Friday, September 27, 2013
26th Avenue Closure Showcases Poor Street Layout
Varying stretches of 26th Avenue North have been closed off due to construction as of late, and that closure has forced drivers and bikers to find alternate routes to cross this section of north Minneapolis. Unfortunately, due to some very poor urban planning, those alternatives don't exist. In between Emerson and Penn, there are no consistent thoroughfares to get people around the neighborhood. Drivers either are forced onto Broadway or Lowry, or they wind up wandering through the convoluted side streets, likely breaking a few traffic laws along the way.
I tried to traverse the area by going a block north of 26th, only to find...
...several streets blocked off with permanent or semi-permanent barriers forcing me to turn to the north or south. These supposed traffic-calming measures aren't roundabouts, as there is no way around them. I'm not going to research them to find out exactly where they are located because no one else is going to do that either. Instead, we'll just wander through the neighborhood and get increasingly frustrated as poor design choices from decades ago force us to change direction at random.
There are only two places in the city where these turns exist: This part of north Minneapolis and a section of southwest. Both are maddening to drive through, and both are specifically prohibited in updated versions of the city's comprehensive plan. Whatever convoluted logic led to these being put in place before, Minneapolis has, by now, figured out that if people want a street layout that makes no damn sense then they'll move to St. Paul.
These blocked-off intersections, as counter-productive as they are, will cost a pretty penny to undo. So we'll leave them for less lean times in our city's budget and focus on the problem to the south of 26th.
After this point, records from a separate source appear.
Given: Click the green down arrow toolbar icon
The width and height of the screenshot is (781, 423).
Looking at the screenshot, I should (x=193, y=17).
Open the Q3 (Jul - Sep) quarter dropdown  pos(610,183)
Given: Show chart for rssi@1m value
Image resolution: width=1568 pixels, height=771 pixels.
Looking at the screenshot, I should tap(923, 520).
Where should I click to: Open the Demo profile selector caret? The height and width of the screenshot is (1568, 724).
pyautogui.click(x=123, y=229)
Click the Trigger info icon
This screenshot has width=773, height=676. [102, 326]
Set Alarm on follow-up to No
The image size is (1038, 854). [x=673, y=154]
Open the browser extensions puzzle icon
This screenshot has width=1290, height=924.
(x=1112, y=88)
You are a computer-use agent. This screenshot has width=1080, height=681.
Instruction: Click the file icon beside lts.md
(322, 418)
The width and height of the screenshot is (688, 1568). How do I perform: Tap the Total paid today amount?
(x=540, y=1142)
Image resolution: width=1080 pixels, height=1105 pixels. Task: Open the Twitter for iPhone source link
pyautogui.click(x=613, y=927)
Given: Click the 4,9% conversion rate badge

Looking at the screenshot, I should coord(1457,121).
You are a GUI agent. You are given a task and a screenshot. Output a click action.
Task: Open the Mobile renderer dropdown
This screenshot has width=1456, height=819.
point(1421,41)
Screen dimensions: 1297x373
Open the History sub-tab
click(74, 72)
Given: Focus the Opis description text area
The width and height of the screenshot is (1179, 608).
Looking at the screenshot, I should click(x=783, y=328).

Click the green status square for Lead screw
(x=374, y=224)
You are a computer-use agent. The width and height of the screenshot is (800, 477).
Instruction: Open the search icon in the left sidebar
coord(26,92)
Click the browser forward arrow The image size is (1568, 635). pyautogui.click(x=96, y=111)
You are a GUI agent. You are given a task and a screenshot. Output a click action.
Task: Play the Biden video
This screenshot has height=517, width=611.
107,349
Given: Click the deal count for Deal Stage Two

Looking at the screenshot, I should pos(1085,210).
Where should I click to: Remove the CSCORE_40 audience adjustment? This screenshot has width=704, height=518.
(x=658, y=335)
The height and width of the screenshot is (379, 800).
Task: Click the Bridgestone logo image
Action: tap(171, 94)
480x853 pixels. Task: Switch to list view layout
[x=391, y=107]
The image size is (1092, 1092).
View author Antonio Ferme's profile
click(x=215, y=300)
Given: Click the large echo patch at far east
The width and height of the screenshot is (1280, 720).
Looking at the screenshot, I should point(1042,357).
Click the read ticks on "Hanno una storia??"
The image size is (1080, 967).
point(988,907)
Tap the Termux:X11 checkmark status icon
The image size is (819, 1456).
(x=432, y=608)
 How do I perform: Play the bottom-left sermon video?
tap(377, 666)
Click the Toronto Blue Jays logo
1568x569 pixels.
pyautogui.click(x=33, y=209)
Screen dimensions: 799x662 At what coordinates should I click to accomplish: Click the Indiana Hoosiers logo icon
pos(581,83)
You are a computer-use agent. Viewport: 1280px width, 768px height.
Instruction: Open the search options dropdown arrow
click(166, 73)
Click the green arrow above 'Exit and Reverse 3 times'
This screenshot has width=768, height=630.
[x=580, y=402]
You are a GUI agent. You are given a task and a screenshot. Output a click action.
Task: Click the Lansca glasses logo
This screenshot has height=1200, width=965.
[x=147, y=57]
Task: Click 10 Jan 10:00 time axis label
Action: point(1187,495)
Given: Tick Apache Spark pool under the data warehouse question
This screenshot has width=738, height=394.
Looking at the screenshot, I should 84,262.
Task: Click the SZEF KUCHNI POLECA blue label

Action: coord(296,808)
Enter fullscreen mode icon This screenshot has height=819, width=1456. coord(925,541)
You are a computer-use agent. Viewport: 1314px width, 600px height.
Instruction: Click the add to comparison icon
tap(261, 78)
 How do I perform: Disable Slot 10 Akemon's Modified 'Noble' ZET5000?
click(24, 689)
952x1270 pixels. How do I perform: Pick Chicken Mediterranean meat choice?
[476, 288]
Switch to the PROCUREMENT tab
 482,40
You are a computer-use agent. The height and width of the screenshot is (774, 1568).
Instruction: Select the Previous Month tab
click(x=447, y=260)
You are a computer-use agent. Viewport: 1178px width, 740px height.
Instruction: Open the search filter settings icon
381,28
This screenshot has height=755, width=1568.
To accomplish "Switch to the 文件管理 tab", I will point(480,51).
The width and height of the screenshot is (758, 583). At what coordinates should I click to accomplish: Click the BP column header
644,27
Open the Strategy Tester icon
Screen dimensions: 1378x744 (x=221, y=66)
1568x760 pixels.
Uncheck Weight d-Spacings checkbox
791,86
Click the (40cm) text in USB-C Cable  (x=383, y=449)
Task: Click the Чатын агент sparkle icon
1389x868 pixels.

Twenty-fifth Avenue North is a series of self-contradicting one-way corridors. I have thought about this street over and over again almost to the point of inducing an aneurism, and I still cannot comprehend how anyone thought this layout was a good idea. The closest theory I can come up with is that a sadistic urban planner was writing a master's thesis on how to improve urban street design using non-Euclidean geometry, and before he could finish a cogent proposal he descended into a tragic life of meth addiction. But the city council at the time deferred to what they assumed was the expertise of their city staffer. And thus 25th Avenue North was born.
I could post an image of the street map to show these one-ways, but writing out the description does a better job of highlighting its senselessness. To the east of Irving, the street squiggles off, so we will start at Irving and go west.
From Irving to James, 25th is a one-way eastbound street, until you get to James Avenue North, which you cannot do because, again, the one-way direction is east. But at James it becomes a westbound one-way street, although only for a block or two, at which point it gets bored with traffic in just one direction and opens up to a two-way street starting at Logan. Two blocks later it returns to a westbound one-way street until it ends at Penn, where it also intersects with Willow Avenue North, which is another westbound one-way.
And if you have to ask anyone along 25th for directions, this is the most likely result:
This is not a hard problem to fix. Take down the conflicting one-way signs and make 25th into a two-way corridor or at least a one-way street that goes in a single direction. If any studies need to be done on what traffic would be like if the flow were changed, now is the ideal time to examine that. Nobody's obeying those signs while 26th is closed off anyhow.